The centre will be the first stop for children and families in difficult situations.
Andrew Metzger, a Consulting Architect for the centre, said about 100 children can be accommodated at once and will only provide short term living arrangements until the Government can find alternative solutions.
Minister Ally visited the centre Thursday to assess the ongoing construction.
“It is expected that the building will be completed by the end of March…so I am here this morning to have a look as to where we are and have a discussion with the contractors,” Minister Ally said.
The centre has four children dormitories which will be divided into sections for boys and girls according to their age. A playground will also be developed.
To prevent the unnecessary separation of parents and children, the centre will also include eight two-bedroom family apartments, according to Ann Green, Director of the Child Care and Protection Agency (CH&PH).
“To avoid the separation of children from families, if it’s a case where we can hold the family together whilst we fix whatever vulnerability there are eight family apartments,” she said.
One of the employment opportunities the centre will provide is a transition coach; this will ensure that families get independent and self-sufficient living conditions when they leave the centre.
“It’s really going to make a difference to children and families when it’s completed to vulnerable children and families. It is borne out of the Drop-In centre but it is really a Children and Family Centre, this really would make a big impact,” Greene said.
Further, “there is also a family training centre, there will be a big admin building and a store centre and we also have a mess [Dining] hall and a common room,” she said.

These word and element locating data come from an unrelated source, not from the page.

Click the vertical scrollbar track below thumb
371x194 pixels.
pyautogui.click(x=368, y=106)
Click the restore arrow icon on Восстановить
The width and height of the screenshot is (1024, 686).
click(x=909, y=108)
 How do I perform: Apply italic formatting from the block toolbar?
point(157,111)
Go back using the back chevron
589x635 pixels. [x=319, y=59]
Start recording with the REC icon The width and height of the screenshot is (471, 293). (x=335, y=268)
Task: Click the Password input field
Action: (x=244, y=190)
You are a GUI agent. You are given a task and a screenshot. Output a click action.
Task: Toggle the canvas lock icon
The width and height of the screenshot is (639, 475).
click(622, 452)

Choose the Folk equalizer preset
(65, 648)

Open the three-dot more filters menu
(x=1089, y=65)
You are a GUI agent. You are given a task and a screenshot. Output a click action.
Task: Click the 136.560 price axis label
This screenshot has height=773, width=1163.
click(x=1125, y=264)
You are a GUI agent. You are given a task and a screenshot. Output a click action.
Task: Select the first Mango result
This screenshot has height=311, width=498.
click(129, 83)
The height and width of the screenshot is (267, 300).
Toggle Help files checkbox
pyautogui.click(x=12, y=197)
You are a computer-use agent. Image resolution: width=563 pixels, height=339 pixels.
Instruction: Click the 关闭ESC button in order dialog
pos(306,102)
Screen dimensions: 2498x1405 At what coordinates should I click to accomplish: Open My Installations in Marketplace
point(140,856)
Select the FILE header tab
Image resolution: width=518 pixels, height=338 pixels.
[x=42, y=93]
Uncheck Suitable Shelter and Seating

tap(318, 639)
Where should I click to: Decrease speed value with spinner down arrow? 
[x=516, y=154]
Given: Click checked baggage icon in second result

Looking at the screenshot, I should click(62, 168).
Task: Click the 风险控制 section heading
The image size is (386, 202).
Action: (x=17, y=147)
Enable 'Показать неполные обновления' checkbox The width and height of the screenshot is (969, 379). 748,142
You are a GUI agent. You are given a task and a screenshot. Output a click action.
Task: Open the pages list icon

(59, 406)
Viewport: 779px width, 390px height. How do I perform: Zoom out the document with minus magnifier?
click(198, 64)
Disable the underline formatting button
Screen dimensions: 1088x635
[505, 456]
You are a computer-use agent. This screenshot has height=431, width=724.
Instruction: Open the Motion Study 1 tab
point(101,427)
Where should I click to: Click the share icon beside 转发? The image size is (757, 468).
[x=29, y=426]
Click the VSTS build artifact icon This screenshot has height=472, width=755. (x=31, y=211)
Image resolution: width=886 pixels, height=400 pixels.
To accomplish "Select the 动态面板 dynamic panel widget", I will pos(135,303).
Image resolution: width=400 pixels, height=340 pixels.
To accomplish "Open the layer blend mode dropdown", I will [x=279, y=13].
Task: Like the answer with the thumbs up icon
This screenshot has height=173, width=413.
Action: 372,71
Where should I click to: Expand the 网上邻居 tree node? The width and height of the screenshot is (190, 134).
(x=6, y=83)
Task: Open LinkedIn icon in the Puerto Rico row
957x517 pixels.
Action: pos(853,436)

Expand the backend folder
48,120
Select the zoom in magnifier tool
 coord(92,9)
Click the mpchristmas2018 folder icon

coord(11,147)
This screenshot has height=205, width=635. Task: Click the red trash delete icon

The Ministry of Social Protection in 2017 developed an Evacuation Plan and Emergency Checklists for child care institutions, ten months after a fire at the Children’s Drop-in Centre on Hadfield Street, Wortmanville, Georgetown claimed the lives of two brothers – 6-year-old Antonio and 2-year-old Joshua George.
The children were taken into State care two days before the fire, along with three other siblings.
A Commission of Inquiry, which was subsequently launched into the incident, found that the Drop-In-Centre was not in compliance with fire regulations; failed to have fire escapes, extinguishers, and fire blankets among other emergency requirements.
It was recommended that the Government focus on improving the child care system and provide responsible and effective childcare at all levels, taking into consideration the sensitive nature of cases that expose children to neglect and other forms of mistreatment.